= Jennifer Marianne Hart =

Scottish women's rights activist

Jennifer Marianne Hart (15 December 1916 – 7 November 1997) also known as Maidie Bridge (maiden name) or Maidie Hart, was born in Brookfield, Renfrewshire, Scotland and died in Edinburgh at the age of 80. She was a campaigner for equality, development and peace.

==Life==
Hart was the daughter of Jennifer Gibson, and Norman Cressy Bridge who was a consultant electrical engineer. Her father was the senior partner of consulting engineers, Strain and Robertson. She was educated at St Columba’s school, and at the University of St Andrews, where she graduated with first-class honours in English. There she met fellow student, William Douglas (Bill) Hart. They married in 1941. They had two daughters, Constance Hart and Jennifer Hart.

She was an activist whose quest for equal rights saw her work extensively with the World Council of Churches (WCC). From early days in the playgroup movement, through work with the Church of Scotland – she was President of the Woman’s Guild in the 1970s – to ecumenical involvement with the WCC, she followed her belief that women, too, are made in the image of God.

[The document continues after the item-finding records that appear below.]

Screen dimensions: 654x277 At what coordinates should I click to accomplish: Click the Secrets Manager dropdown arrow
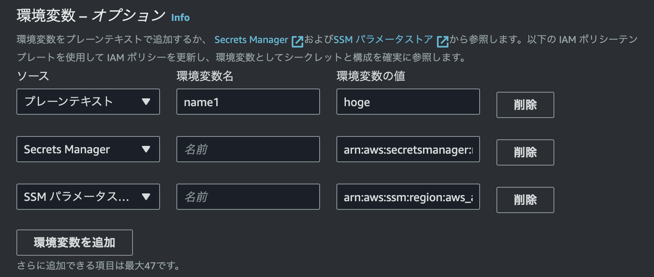click(146, 149)
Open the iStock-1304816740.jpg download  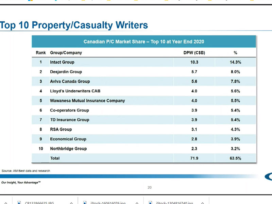[x=174, y=202]

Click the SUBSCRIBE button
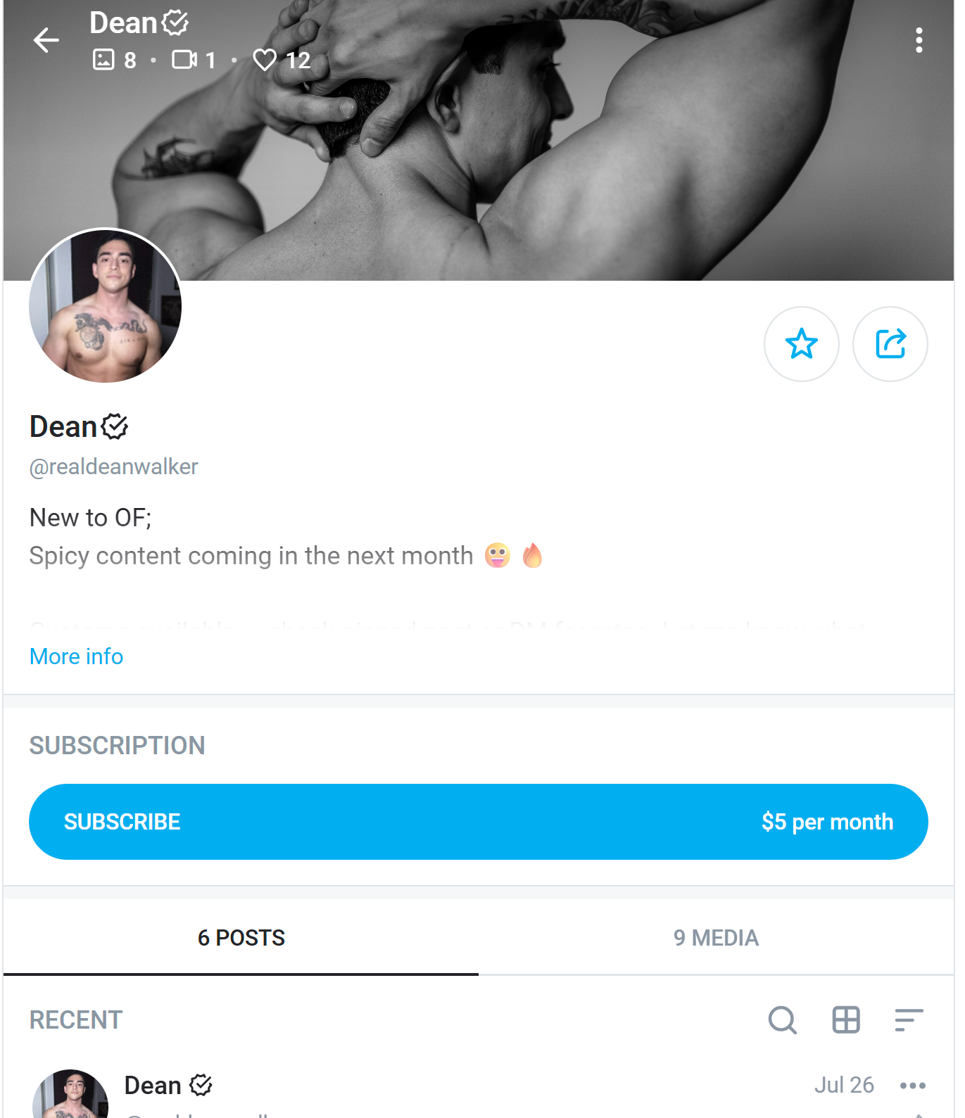(x=478, y=822)
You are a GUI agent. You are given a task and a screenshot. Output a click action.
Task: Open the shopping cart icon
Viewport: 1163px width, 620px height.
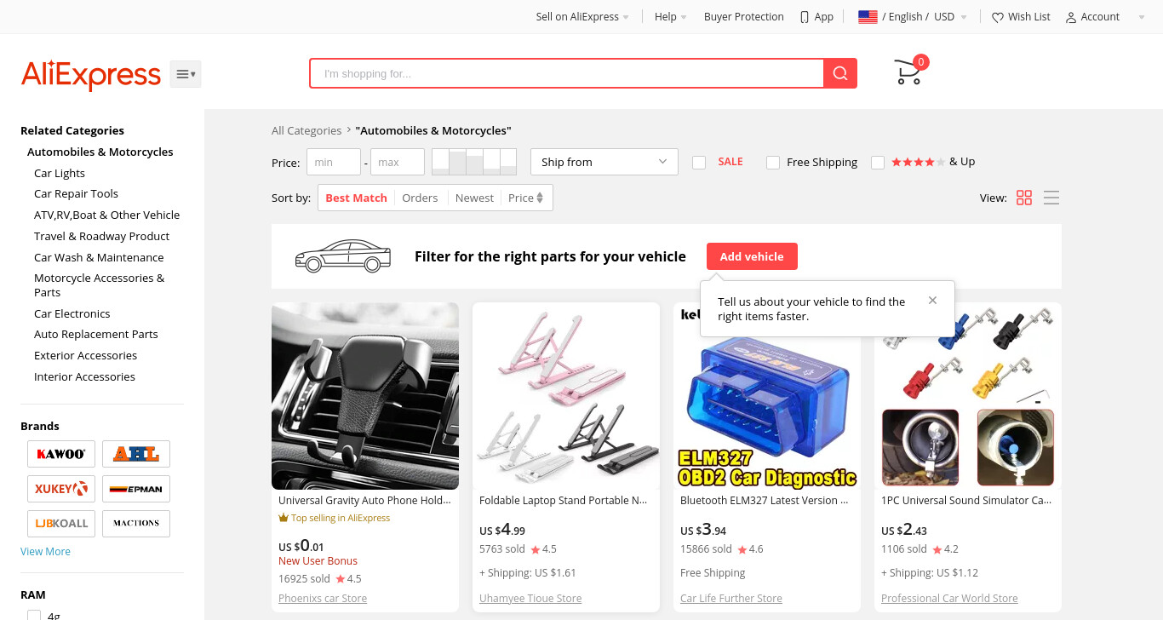click(x=908, y=72)

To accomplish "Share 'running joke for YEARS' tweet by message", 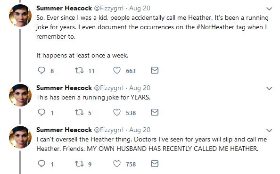I will point(155,112).
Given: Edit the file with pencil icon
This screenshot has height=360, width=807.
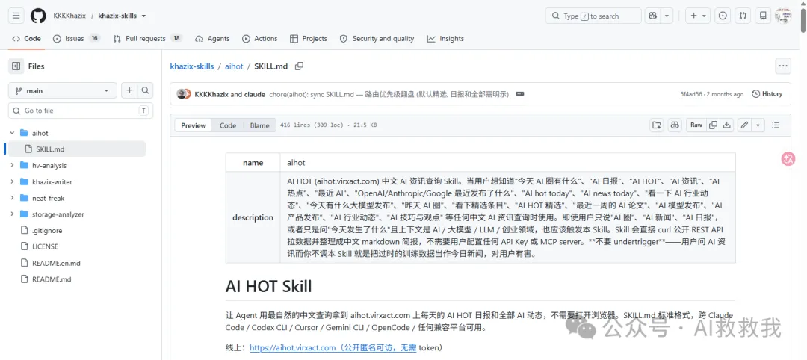Looking at the screenshot, I should point(744,125).
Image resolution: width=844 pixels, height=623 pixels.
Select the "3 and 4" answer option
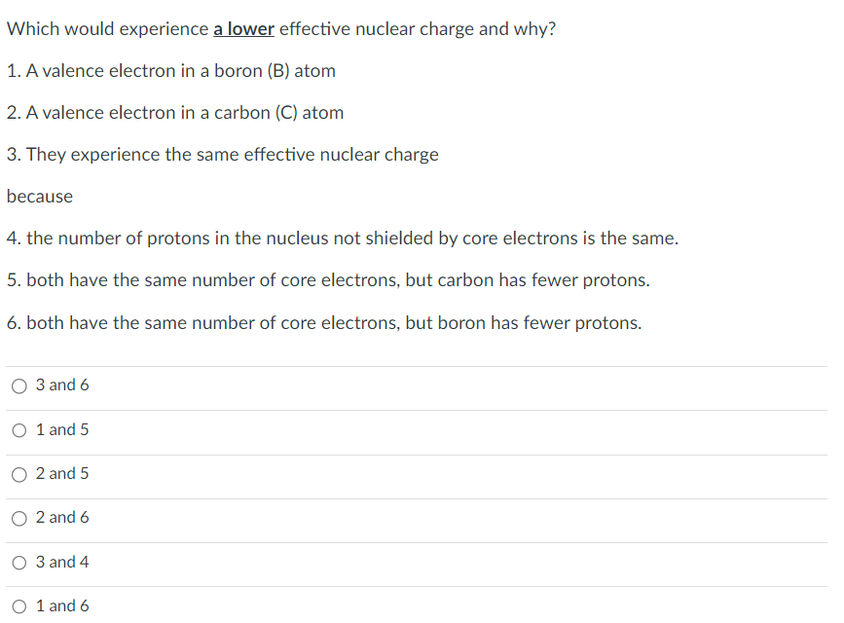point(19,562)
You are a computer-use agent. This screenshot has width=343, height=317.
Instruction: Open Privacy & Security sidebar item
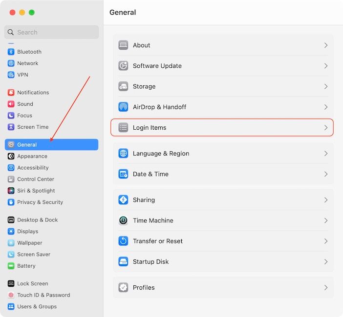pyautogui.click(x=40, y=202)
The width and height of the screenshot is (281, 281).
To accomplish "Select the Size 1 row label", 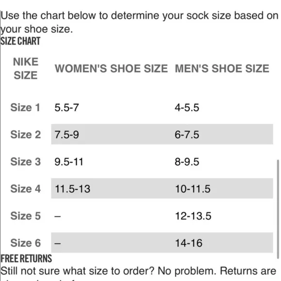I will click(25, 108).
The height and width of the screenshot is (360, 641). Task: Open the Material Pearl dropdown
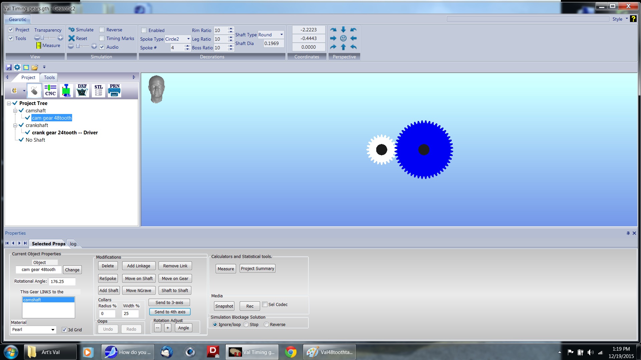tap(53, 330)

After attending the WCC Vienna conference on human rights in 1982, she became a founder member of the Ecumenical Forum of European Christian Women. She also served as a Vice-President of the British Council of Churches from 1978 to 1981, and of Scottish Churches Council, from 1982 to1986. As an Executive member of the UK Women’s National Commission (the independent advisory group to the UK Government on women’s issues) she chaired the Steering Committee for the UN International Women's Year 1975 events in Scotland.

In 1997, the Scottish Convention of Women (SCOW) was founded, Maidie Hart being one of the founders, after the International Women's Year (1975) and the London-based Women's National Commission, SCOW had a small membership of trade union representatives, local group members including the Women's Guilds and other individuals. They had the aim of promoting the quality of life for all women and men. SCOW circulated a questionnaire to the political parties to discover what they were thinking of in terms of women's representation. SCOW’s work was carried forward after 1992 by bodies including the Scottish Joint Action Group, Women’s Forum Scotland, Engender, the Network of Ecumenical Women in Scotland (NEWS) and the now government-supported Scottish Women’s Convention.